The World Bank, for instance, uses GNP per capita to classify countries as low-income (GNP per capita
of $765 or less in 1995), middle-income (including lower-middle-income, $766 to $3,035, and upper-middle-income,
$3,036 to $9,385), or high-income ($9,386 or more; Map 2.1).
A more popular, though apparently more disputable, approach involves dividing all countries into "developing" and "developed"—despite
the general understanding that even the most developed countries are still undergoing development.

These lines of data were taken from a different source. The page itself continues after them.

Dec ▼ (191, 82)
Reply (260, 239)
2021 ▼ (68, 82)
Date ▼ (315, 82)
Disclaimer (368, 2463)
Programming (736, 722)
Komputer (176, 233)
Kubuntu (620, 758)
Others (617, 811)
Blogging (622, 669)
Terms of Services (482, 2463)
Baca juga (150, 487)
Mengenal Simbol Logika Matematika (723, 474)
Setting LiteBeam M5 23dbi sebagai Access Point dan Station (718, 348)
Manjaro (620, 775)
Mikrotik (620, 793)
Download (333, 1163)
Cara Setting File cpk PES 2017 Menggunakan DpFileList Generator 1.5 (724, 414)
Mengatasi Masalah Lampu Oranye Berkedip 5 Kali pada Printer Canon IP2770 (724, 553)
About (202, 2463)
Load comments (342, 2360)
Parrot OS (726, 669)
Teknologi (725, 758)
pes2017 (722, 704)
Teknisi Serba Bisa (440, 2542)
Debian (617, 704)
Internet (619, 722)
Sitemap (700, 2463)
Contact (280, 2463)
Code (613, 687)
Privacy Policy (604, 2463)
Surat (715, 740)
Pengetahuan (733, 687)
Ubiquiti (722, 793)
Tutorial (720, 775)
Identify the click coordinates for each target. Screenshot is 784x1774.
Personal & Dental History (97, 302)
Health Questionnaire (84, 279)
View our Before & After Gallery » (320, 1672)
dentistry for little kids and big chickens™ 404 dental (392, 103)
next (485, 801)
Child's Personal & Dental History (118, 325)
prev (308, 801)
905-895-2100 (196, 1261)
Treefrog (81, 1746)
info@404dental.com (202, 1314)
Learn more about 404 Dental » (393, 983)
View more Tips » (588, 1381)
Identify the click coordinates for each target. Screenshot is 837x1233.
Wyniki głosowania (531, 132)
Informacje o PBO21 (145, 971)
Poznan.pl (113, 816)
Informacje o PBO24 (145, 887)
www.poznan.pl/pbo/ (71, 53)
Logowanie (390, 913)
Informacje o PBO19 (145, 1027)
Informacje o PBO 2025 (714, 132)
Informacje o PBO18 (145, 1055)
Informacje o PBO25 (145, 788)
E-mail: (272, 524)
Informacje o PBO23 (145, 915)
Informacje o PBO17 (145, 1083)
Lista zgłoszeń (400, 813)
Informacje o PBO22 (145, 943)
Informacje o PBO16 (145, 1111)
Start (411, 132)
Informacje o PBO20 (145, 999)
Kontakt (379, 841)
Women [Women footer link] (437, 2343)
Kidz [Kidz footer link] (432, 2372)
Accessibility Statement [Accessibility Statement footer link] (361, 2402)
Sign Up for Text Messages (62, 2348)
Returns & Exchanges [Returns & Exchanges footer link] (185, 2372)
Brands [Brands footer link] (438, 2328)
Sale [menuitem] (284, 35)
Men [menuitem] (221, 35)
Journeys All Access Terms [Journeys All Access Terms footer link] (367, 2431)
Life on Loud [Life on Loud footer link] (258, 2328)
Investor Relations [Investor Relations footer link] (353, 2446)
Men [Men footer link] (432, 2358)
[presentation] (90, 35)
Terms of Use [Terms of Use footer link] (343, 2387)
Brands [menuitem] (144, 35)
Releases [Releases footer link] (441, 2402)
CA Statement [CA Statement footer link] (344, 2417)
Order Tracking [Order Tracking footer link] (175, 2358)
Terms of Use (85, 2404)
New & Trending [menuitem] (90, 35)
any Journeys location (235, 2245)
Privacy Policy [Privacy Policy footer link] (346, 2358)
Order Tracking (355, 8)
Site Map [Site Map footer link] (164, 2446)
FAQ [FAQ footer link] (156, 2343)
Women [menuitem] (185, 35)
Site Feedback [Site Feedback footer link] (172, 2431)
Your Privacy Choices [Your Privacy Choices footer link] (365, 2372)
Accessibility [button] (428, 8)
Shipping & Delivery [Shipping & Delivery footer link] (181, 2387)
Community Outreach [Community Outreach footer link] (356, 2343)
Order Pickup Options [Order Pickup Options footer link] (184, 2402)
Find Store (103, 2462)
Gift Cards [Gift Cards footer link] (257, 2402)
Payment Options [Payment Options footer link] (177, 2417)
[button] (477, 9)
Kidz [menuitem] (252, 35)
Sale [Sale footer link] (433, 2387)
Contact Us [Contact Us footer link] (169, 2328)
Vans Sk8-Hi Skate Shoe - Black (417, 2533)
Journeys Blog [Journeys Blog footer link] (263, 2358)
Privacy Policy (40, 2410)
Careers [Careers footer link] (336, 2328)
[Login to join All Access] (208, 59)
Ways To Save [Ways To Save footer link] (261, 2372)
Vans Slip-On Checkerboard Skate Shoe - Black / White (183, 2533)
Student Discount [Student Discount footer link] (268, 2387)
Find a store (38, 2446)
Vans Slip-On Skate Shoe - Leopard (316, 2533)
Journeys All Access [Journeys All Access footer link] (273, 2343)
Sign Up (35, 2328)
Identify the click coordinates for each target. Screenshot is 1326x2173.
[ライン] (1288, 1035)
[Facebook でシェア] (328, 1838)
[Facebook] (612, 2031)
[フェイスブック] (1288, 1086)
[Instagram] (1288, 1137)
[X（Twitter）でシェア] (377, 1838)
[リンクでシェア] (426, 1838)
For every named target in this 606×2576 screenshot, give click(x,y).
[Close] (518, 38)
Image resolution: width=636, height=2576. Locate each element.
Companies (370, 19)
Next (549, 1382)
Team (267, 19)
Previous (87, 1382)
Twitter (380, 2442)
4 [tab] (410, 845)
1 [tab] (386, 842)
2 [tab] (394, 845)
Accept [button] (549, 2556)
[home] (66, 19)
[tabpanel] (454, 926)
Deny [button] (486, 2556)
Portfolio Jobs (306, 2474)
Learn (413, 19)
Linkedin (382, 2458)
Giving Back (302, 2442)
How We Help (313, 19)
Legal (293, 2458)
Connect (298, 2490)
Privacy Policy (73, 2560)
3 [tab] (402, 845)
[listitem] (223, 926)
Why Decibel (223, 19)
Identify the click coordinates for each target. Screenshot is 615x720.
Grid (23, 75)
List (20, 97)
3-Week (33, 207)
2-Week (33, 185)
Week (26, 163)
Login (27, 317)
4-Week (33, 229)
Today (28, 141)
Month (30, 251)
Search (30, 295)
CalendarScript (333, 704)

Dividing countries into "less developed" and "more developed" does not help much,
because it is unclear where to draw the line between the two groups. In the absence of a single criterion
of a country's development, such divisions can only be based on convention among researchers. For example,
it is conventional in the World Bank to refer to low-income and middle-income countries as "developing," and
to refer to high-income countries as "industrial" or "developed."
The
relatively accurate classification of countries into “developing” and “developed” based
on their per capita income does not, however, work well in all cases. There is, for instance, a group
of "high-income developing countries" that includes Israel, Kuwait, Singapore, and the United
Arab Emirates. These countries are considered developing because of their economic structure or because
of the official opinion of their governments, although their incomes formally place them among developed
countries.
Another challenge is presented by many of the countries with “transition” or “formerly
planned” economies—that is, countries undergoing a transition from centrally planned to
market economies. On the one hand, none of these countries has achieved the established threshold of
high per capita income. But on the other, many of them are highly industrialized. This is one reason
their classification by the World Bank is currently “under review.” Note that in the World
Bank’s World Development Report 1982 these same countries were classified as “industrial
nonmarket,” and in current United Nations publications most of them are still grouped among “industrial” countries.
In 1999 fewer than 1 of every 6 people in the world lived in high-income (developed) countries, and
almost 2 of every 6 lived in transition economies—including
21 percent of the world population in China alone (Figure 2.2).